Editor’s Notes

In recent decades there has been an unfortunate practice in which unscrupulous contractors descend on storm-damaged areas to offer homeowners a deal. If the homeowner assigns its rights under its homeowners’ insurance policy to the contractor, the contractor will negotiate with the insurance company and repair the damage to the property, all at no charge to the homeowner.


The results of this practice have included high-pressure sales tactics, collusion, unnecessary repairs, exaggerated charges and excessive litigation against homeowners’ insurers. State legislatures, prompted by the insurance industry, have responded in two ways. The use of these “assignment of benefit” arrangements has been prohibited or severely limited. And, public insurance adjusters, who represent property owners in their dealings with insurers, have been subjected to licensing requirements.

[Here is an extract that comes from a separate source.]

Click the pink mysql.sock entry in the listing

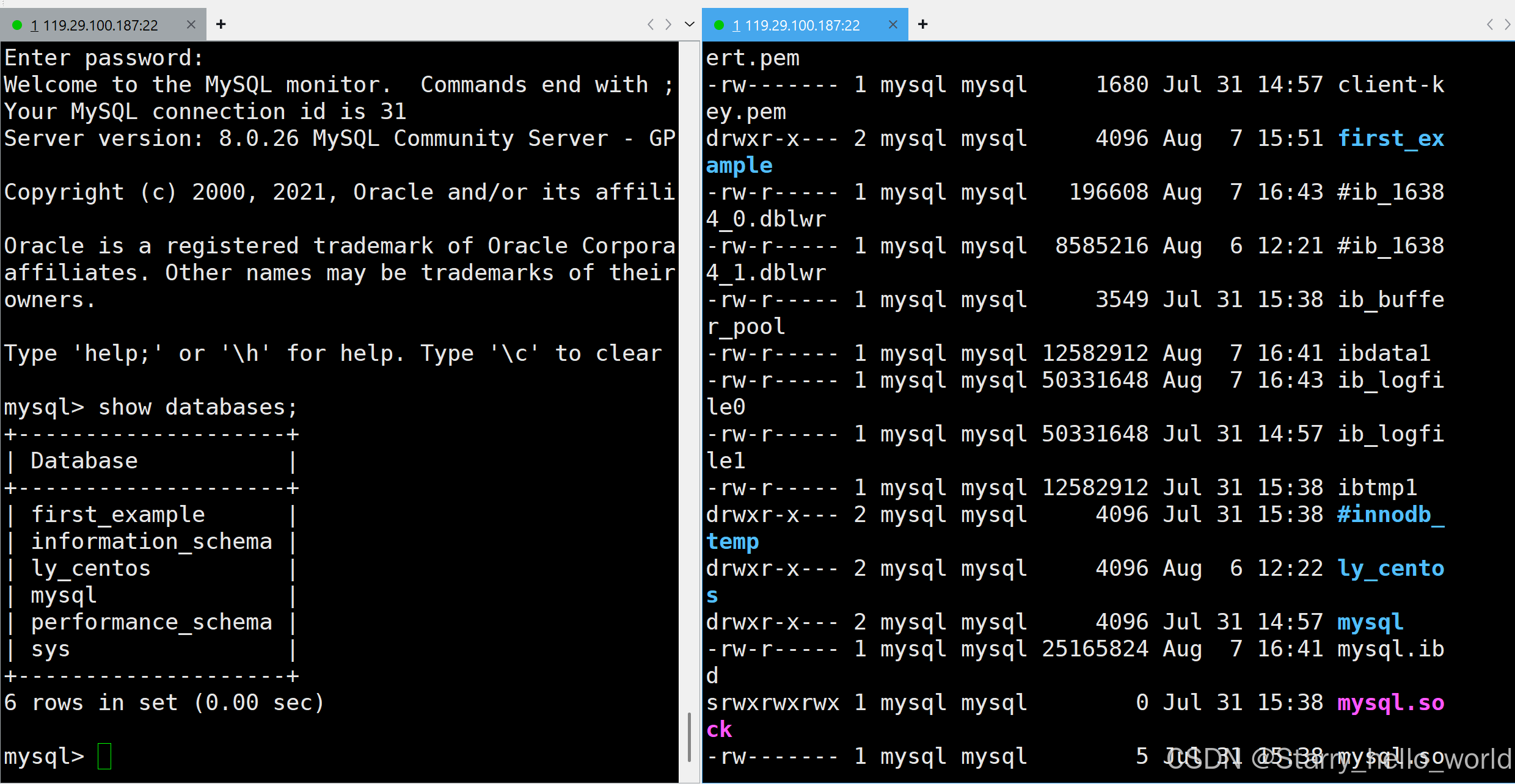coord(1390,703)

The Supreme Court of Iowa recently addressed an assignment of insurance benefits to a contractor. The assignment ran afoul of both state statutes – the prohibition of assignment and the public adjuster licensing requirement. Hence, the assignment was void and unenforceable.


The other case in this issue involves a contractor’s right to payment after its contract with a public authority was judicially ruled invalid. A California court said the contractor was not entitled to recover performance costs incurred prior to invalidation. The public project owner had not been solely responsible for the improper contract award.